The New Role of International Traffic –
Affecting Airports Across USA In 2023
We need not touch too much on the fallout of EU airports as they evolve into competition with Ringling Brothers.
Key connect points like Heathrow and Amsterdam have become three-ring circuses. ‘Cept instead of trained bears and performing elephants, they’re making the audience – passengers – the main attraction.
A Ouija Board isn’t required to divine the fallout this has on trans-Atlantic traffic flows. What a life experience it might be for the family of four stuck, in a crowd at LHR, with their flight to Rome cancelled and their checked luggage dispersed across Europe like post-war Care packages. Truly character-building for the kids.
The trans-Atlantic boom has become the trans-Atlantic Gong Show.
But that’s not the only place where the traditional contribution of international travel will fall short.
For those on our weekly Touch & Go™ newsletter distribution, we’ve recently outlined the fact that USA airports since 2018 have seen a decline of approximately 8 million annual O&D passengers in one international travel segment alone.
Poof. Gone. Not coming back. Not just a declining travel sector – a vaporized travel sector.
It’s the USA-China market. Here’s a tidbit, according to data from our friends at Cirium, today, the second largest (albeit very shaky) global economy now has less that one fifth of the nonstop traffic from the US than does Turkey. Actually just over 16%.
As we noted in the T&G, China leisure visitation accounted for over 6 million of the 8 million O&D in 2018… that’s around 3 million tourists. And they were not shrinking violets after they got through customs. Based on Airports:China™ research, the total “spend” was over $15 billion dollars. Tour companies took these folks to points all across the nation. Not anymore. We touched on examples of places that are being materially affected by this change.
There are a lot of dynamics in play here. The politically-trendy dodge is the supposed “trade” war between the two countries. The real reasons are internal political shifts in China, like, faltering Chinese economy, billions caught in Ponzi-like real estate scams, a run on the banks, the CCP-created and continuing Covid pandemic, and – trade war or not – the hard fact that the CCP is now actually restricting all foreign travel. Outside of the flashy skyline of Shanghai’s Pudong, the place is a house of cards.
There’s more than the tourist component. The chaos in the business sector is indicative of a wider challenge well beyond just seats occupied on trans-Pacific airliners. The message here is that the once-robust Chinese investment in the USA is dead. Gone. No more.
It also points to the need for looking at the fallout due to potential changes in US regions where there has already been strong investment from companies in the Middle Kingdom.
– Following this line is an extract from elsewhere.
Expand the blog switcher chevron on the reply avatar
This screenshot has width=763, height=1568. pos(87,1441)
Where these head will make economic waves that can and will affect disposable and business spending on air travel.
Regardless of other issues, the Chinese economy is heading south. That means Chinese companies are heading that way, too.
The deterioration of diplomatic relations also puts in question the future direction and status of the economies of US regions with high dependence on Chinese-owned businesses. If the mother country is in economic decline, and the government is in policy-confusion, that probably will have an effect on the future of Chinese owned companies already established in the USA, too.
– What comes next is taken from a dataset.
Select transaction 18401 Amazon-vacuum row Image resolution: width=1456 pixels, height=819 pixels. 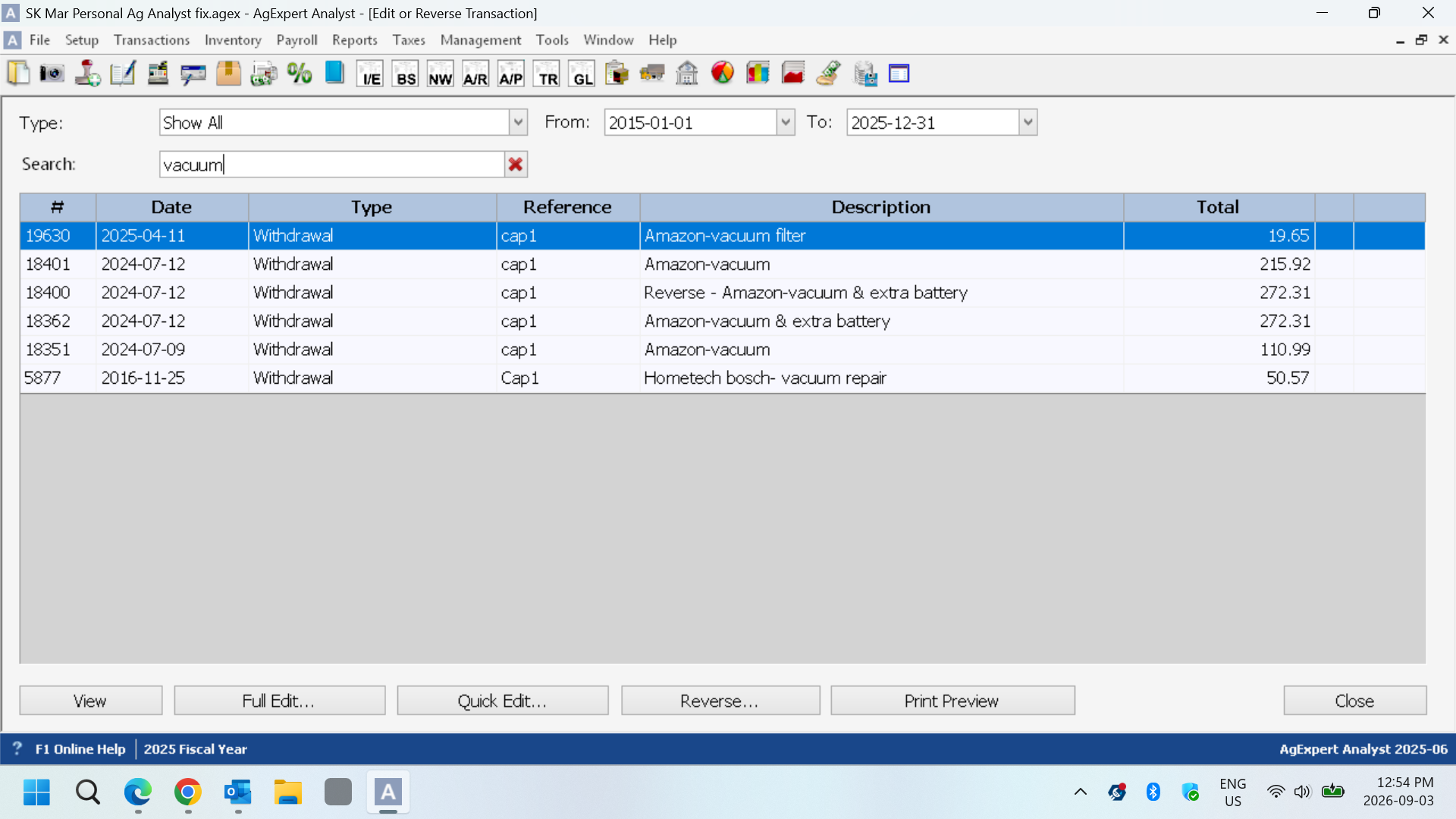click(x=722, y=264)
Remember, every Chinese company – every one – involves the heavy hand of the CCP, the mafia that runs the country. As they make decisions regarding the relationship with the US, it can and will affect the direction of China-owned companies operating here.
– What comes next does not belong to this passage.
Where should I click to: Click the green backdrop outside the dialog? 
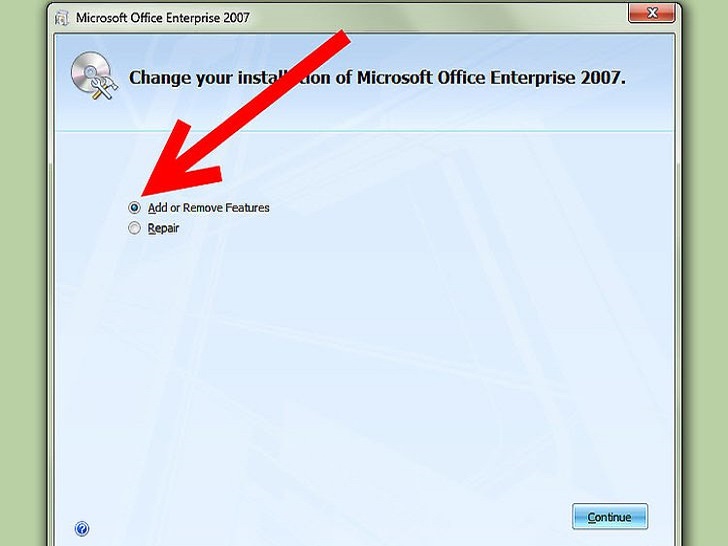coord(23,279)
There are obvious examples. Raleigh-Durham comes to mind, with the extensive presence of Lenovo. So does Louisville, where the former General Electric appliance factories are actually owned by Haier of China, and the brand “GE” is being used for an agreed pro-tem period of time.
But there are many others. Locations where, say, Smithfield Foods (owned by China) has processing facilities. There are auto parts factories in Michigan owned by CCP-controlled firms. There are dozens of such examples.
How these communities will be affected is not clear, and will depend on a range of factors. But they will be affected, and that will shift the direction of long-term traffic demand patterns, both domestically and internationally.
Summary: The point is this. The role of international travel demand within airport and aviation planning is changing. Pre-pandemic, international demand generated – directly and indirectly – almost 32% of enplanements at US airports. Naturally, that affected JFK and SFO a lot more than MBS or GEG. But it was a factor.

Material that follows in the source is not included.